* _Assigned task_: Your output must be the line containing "0 comments (145, 177)" followed by every later line in the entries below, all copied exactly.
-------
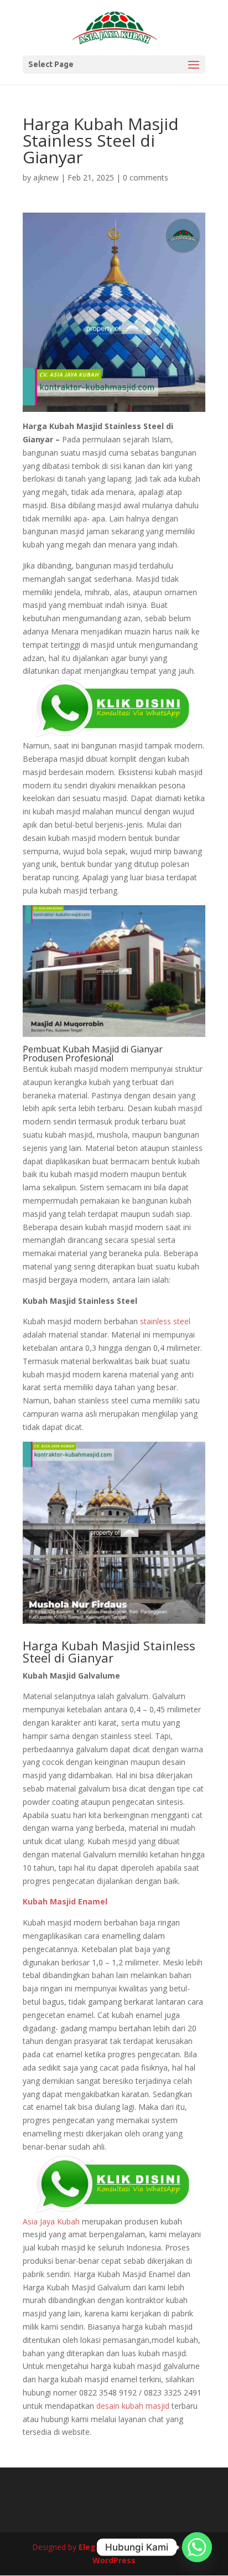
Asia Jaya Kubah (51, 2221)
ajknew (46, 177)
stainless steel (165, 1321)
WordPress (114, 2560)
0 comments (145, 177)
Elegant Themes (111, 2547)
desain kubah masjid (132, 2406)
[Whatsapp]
-------
* _Exercise result_:
0 comments (145, 177)
Elegant Themes (111, 2547)
desain kubah masjid (132, 2406)
[Whatsapp]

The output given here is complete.